# Fuente 20v regulable con +5v y -5v fija



## max7845 (Jun 13, 2009)

Hola soy nuevo en el foro y querías presentarles mis dudas...

Estoy tratando de crear una fuente de 20v regulable con +5v y -5v fija usando un transformador de 120v a (12 - 12)v de 2a y algunos elementos se me recalienta como los reguladores de voltajes y seguro que ahí unos cuantos errores... T.T

Vean la imagen del diagrama en este enlace


----------



## alexus (Jun 13, 2009)

un 7824 con 12v en la entrada, segun vos, no te va a funcionar nunca!

que es lo que calienta?

revisa el impreso...

el diseño es muy sencillo, busca las hojas de datos de dichos componentes que vienen con circuitos de aplicacion, despues es solo "unirlos"


----------



## elaficionado (Jun 13, 2009)

Hola.
Con una fuente positiva no se puede obtener voltaje negativos para el LM7905.

Chao.
elaficionado.


----------



## max7845 (Jun 13, 2009)

ok Alexus, los datasheet de los reguladores los he visto pero le entiendo lo básico no soy muy experto que digamos.. pero revisa esto http://img197.imageshack.us/img197/7403/34652037.jpg ahí midiendo el voltaje del condensador me da 33v en max y en la practica como no tengo osciloscopio... lo mido con un tester en alterno y me da un poco mas de 33v, la cuestión es como hago para regular esos 33v a 20v y hacerlos variables usando un potenciometro y que me de hasta 0v.


----------



## max7845 (Jun 13, 2009)

Si tienes razón Elaficionado, si conecto el 7905 de este modo debería solucionarse..


----------



## totoxa (Jun 13, 2009)

Y los 20v ajustables no los conseguiras con esos potenciometros, ademas quita ese diodo zener y la resistencia de 150ohms


----------



## alexus (Jun 14, 2009)

como vas a medir la tension en el condensador con el multimetro en alterna?

si ya esta rectificada!

entonces tu transformador no es de 12+12


----------



## max7845 (Jun 14, 2009)

Alexus si tienes razón ahí me equivoque, en ese punto lo medí en directo y me indicaba esos 33v como indica en la imagen... y el transformador si es de 12 y 12


----------



## alexus (Jun 14, 2009)

entonces, nunca te va a regular el 7824, ya que este necesita 2 0 3 volt por encima de su tension de salida, priba con un lm317, 350, etc...


----------



## max7845 (Jun 14, 2009)

== Por hacer ==
¿Puedes imprimir sin ningún cambio el tramo del hilo sobre la fuente regulable de 20 V que va desde "que es lo que" hasta "elaficionado (Jun 13, 2009)"?

== Datos registrados ==

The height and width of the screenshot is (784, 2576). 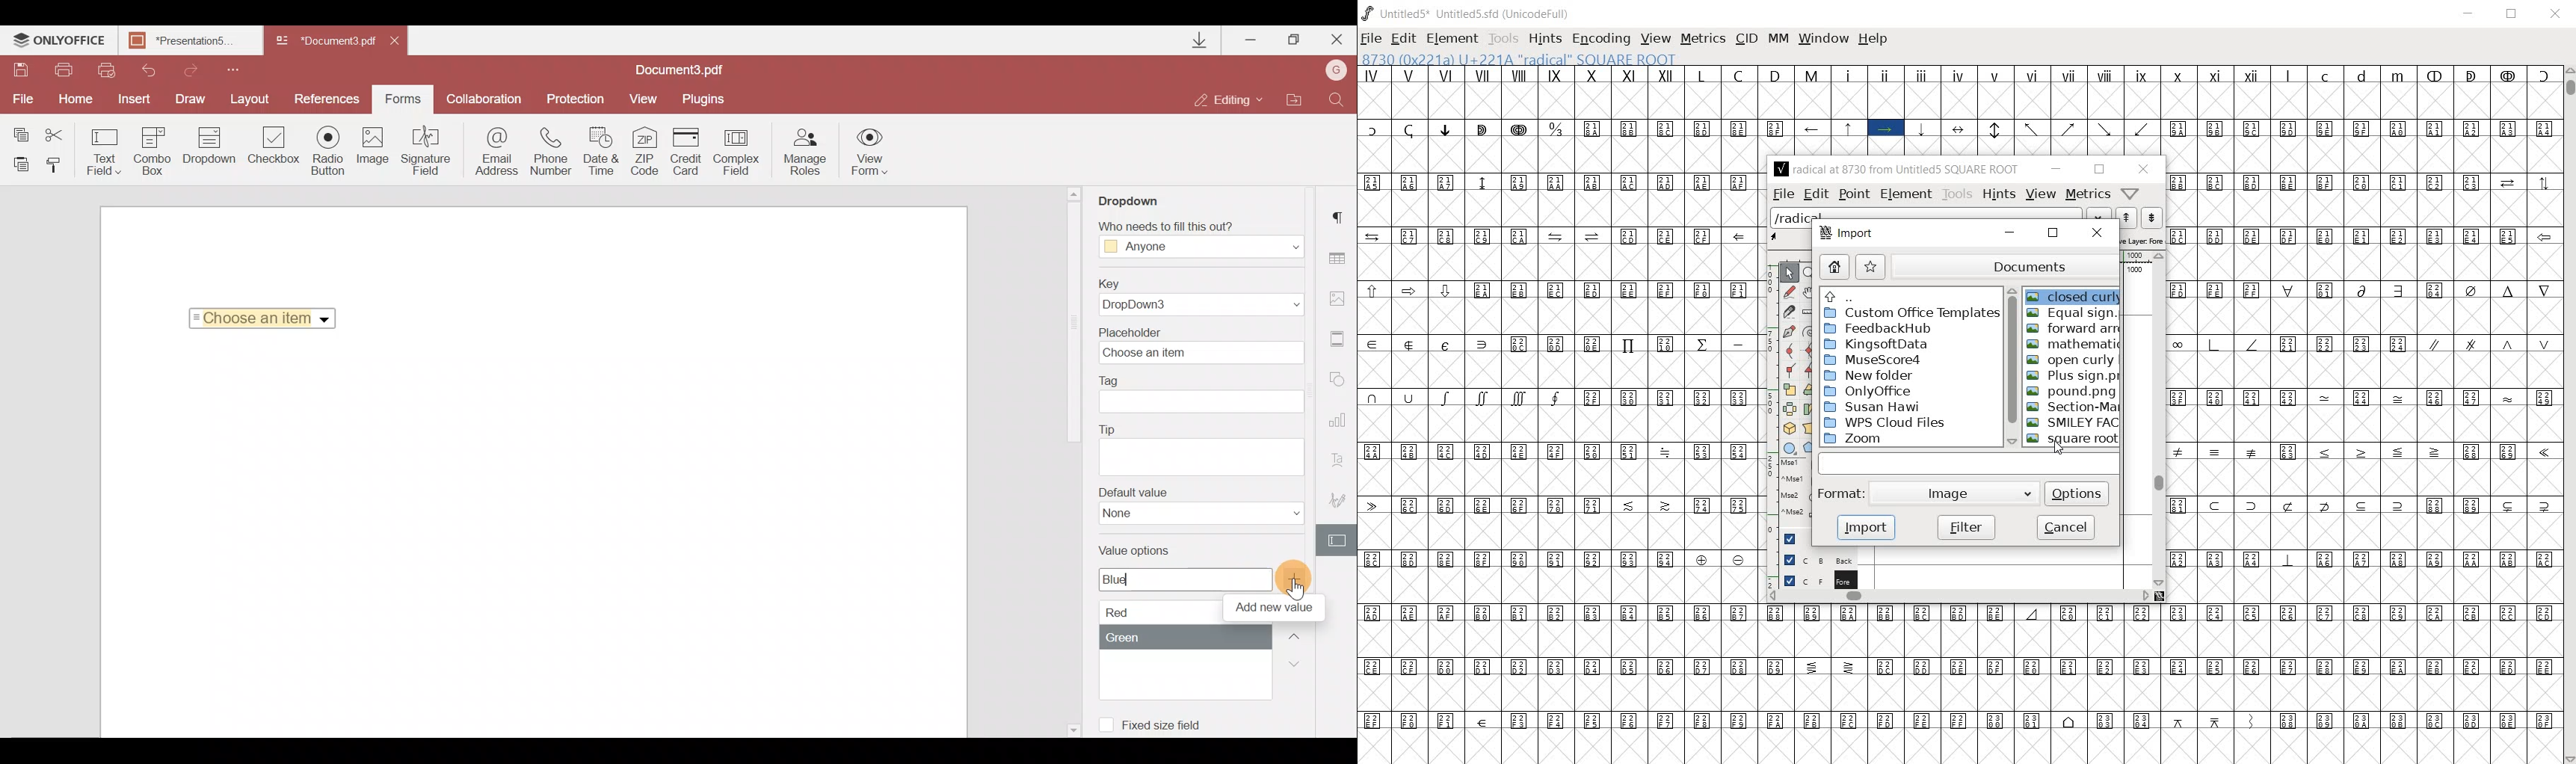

== Solución escrita ==
que es lo que calienta?

revisa el impreso...

el diseño es muy sencillo, busca las hojas de datos de dichos componentes que vienen con circuitos de aplicacion, despues es solo "unirlos"


----------



## elaficionado (Jun 13, 2009)